> [SUPPLIED MATERIAL]:
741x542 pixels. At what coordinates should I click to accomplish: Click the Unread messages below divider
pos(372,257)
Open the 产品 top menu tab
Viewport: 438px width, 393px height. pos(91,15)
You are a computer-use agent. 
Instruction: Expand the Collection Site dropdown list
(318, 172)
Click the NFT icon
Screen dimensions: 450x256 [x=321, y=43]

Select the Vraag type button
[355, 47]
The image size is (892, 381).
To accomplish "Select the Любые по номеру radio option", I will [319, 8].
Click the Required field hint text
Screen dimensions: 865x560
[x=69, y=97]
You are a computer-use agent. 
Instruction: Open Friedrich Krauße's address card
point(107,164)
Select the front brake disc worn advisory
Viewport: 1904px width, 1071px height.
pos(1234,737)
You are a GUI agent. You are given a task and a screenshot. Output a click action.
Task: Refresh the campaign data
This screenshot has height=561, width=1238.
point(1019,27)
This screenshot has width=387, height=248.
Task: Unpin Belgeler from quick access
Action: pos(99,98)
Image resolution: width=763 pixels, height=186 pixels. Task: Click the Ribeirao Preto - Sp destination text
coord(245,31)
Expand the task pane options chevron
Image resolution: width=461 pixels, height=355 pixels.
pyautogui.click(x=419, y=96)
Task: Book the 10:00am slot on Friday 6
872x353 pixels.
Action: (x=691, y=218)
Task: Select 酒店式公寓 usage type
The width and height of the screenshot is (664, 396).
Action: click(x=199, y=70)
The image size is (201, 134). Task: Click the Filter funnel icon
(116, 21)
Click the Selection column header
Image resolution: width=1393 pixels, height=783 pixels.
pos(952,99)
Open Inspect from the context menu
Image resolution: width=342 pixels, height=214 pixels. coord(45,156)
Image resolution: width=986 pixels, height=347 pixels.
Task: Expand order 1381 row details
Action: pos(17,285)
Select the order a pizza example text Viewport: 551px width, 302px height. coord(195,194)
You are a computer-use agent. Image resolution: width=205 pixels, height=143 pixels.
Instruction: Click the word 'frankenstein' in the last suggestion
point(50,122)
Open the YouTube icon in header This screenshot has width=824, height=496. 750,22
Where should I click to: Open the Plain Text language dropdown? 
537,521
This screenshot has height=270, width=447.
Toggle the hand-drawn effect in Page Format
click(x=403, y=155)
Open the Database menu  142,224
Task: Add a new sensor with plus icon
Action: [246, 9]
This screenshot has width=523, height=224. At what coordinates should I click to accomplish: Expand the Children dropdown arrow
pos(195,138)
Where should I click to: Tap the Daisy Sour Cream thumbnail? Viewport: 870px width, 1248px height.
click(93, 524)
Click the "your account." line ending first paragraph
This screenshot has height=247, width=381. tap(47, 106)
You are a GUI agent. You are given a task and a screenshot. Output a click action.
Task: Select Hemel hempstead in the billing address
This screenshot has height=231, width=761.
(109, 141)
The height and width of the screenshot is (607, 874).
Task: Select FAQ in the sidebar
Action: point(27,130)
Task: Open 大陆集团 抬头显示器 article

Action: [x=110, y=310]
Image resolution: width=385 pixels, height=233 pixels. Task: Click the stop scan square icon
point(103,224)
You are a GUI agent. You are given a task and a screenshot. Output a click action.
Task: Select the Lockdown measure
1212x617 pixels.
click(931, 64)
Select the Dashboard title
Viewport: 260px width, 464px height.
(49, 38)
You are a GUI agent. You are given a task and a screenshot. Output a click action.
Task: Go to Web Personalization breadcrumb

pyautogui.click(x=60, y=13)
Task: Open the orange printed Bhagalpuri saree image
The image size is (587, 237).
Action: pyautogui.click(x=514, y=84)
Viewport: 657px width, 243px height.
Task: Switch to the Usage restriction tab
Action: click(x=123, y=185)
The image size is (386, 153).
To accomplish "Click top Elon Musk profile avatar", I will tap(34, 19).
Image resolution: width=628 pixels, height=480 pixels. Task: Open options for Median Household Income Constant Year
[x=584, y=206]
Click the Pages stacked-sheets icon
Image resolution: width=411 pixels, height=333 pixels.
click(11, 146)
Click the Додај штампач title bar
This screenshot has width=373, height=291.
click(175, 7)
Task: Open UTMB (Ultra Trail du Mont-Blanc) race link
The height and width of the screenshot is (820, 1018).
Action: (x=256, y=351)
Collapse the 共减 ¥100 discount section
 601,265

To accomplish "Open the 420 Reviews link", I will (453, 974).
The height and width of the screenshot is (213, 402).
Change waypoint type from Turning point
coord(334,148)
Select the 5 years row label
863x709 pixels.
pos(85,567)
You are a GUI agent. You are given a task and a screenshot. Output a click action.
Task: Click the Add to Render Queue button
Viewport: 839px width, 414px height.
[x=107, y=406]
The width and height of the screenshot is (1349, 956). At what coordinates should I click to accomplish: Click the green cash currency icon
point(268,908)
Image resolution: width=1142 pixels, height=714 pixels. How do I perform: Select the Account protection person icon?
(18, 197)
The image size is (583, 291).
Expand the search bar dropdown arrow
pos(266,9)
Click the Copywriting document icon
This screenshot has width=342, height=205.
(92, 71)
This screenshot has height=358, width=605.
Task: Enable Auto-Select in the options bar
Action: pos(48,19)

> [WORK INSTRUCTIONS]: Extract from the records above the lines from the one containing "The width and height of the screenshot is (1349, 956)." to the one containing "Click the Copywriting document icon", both lines included, exactly as they appear and with nothing else.

> [EXERCISE RESULT]:
The width and height of the screenshot is (1349, 956). At what coordinates should I click to accomplish: Click the green cash currency icon
point(268,908)
Image resolution: width=1142 pixels, height=714 pixels. How do I perform: Select the Account protection person icon?
(18, 197)
The image size is (583, 291).
Expand the search bar dropdown arrow
pos(266,9)
Click the Copywriting document icon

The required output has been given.